━━━━━ Kutipan Teks

Skip to main content

Capres PAS dan JOIN dalam kacamata mamah muda

Yuhuuu...hawa panas Pemilihan Presiden 2019 makin bikin gerah. Tak cuma buat dua paslon kita yaitu Pak Jokowi-KH Ma'ruf Amin serta Prabowo Subianto-Sandiaga Uno, juga partai koalisi pengusung pasangan ini.

Terutamaaaaaaaaaaaaaaaaaaaaaaa.....para mamah muda kayak kita-kita ini.

Lho kok bisa???

Ya bisa dong.

1. Pemilihan cawapres mirip kayak drakor

Tahu drakor kan...itu loh drama korea yang sering menguras energi, air mata dan cucian kita (loh).
Gimana gak menguras emosi kalau pemilihan cawapres ini ibarat drama yang berseri-seri ditungguin sejak tahun kemarin.
Kapan nih Pak Jokowi milih cawapres?
Kapan nih Pak Prabowo milih isteri...eh maksudnya cawapres juga.

Dan rasa drama itu semakin dramatis setelah Pak Mahfud MD yang mantan Ketua MK itu gagal jadi cawapres Pak Jokowi. Padahal doi udah sempet bilang dirinya jadi cawapres itu udah panggilan sejarah.

Udah pede 100 persen, ngurus surat sana-sini, udah siap-siap datang ke Plataran Menteng, mak bedunduk yang dipilih Pak Jokowi adalah seorang ulama kharismatik KH Ma'ruf Amin. Beliau udah usia 71 tahun loh. Surprise? Eike sih iya, ini mah lebih tua dari Pak Jusuf Kalla. Tapi yakin deh kadar keimanan beliau lebih baik.



Pak Prabowo?
Samaaaaa drama-nya juga. Apalagi ada mantan tentara ganteng, imut, nan macho mirip Song Joong-ki, Agus Harimurti Yudhoyono. Baliho dimana-mana, di jalan utama, bikin pengendara (baca: aku) gak fokus. Aduuuhh....gitu kok ya banyak yang bully, padahal dia anak presiden, mantan tentara, istri cantik dan punya harta. Lah yang nge-bully? (fokus please)

━━━━━━━━━━
━━━━━ Materi yang Diberikan

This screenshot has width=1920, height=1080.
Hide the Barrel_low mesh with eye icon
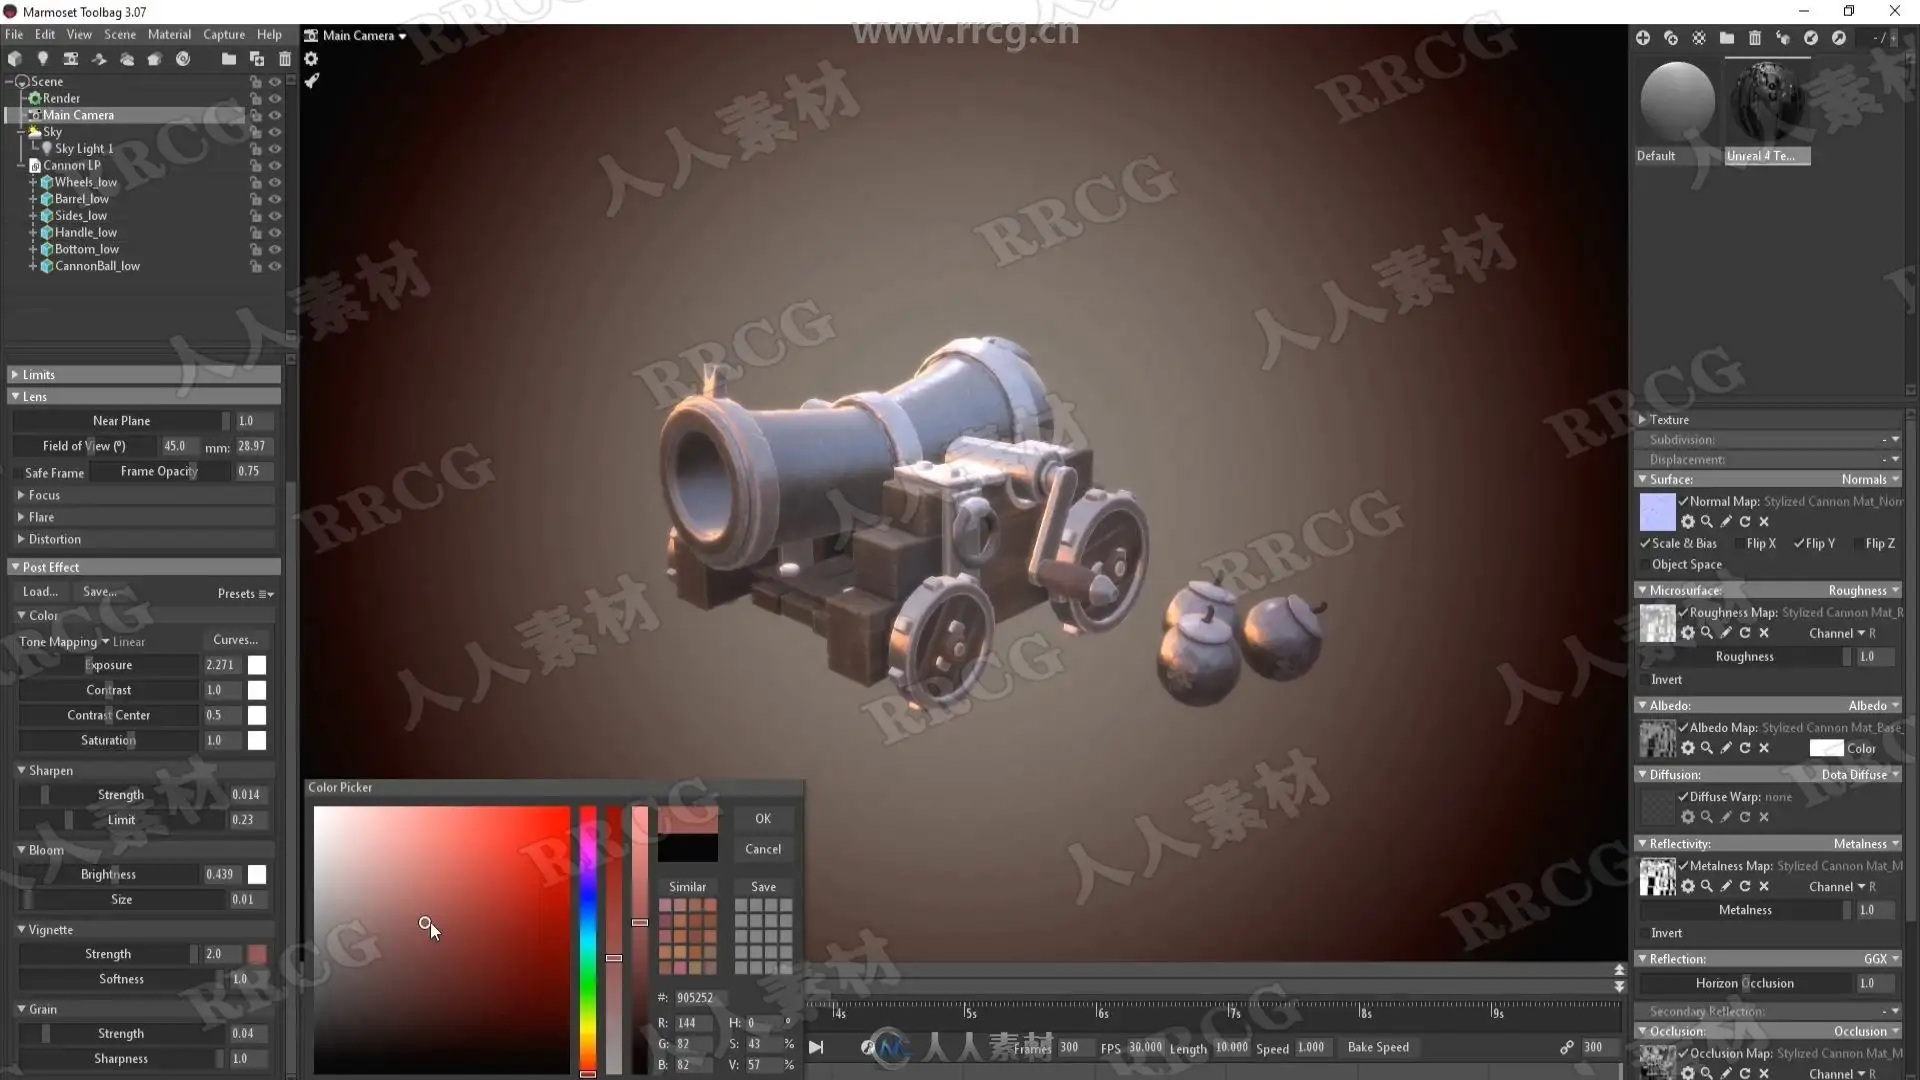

━━━━━━━━━━

**Tujuan Tugas:** Menurut kutipan teks tentang Pilpres 2019, siapa yang akhirnya dipilih Pak Jokowi sebagai cawapres? Materi ini tidak berhubungan dengan kutipan teks.

**Jawaban Latihan:** KH Ma'ruf Amin, seorang ulama kharismatik.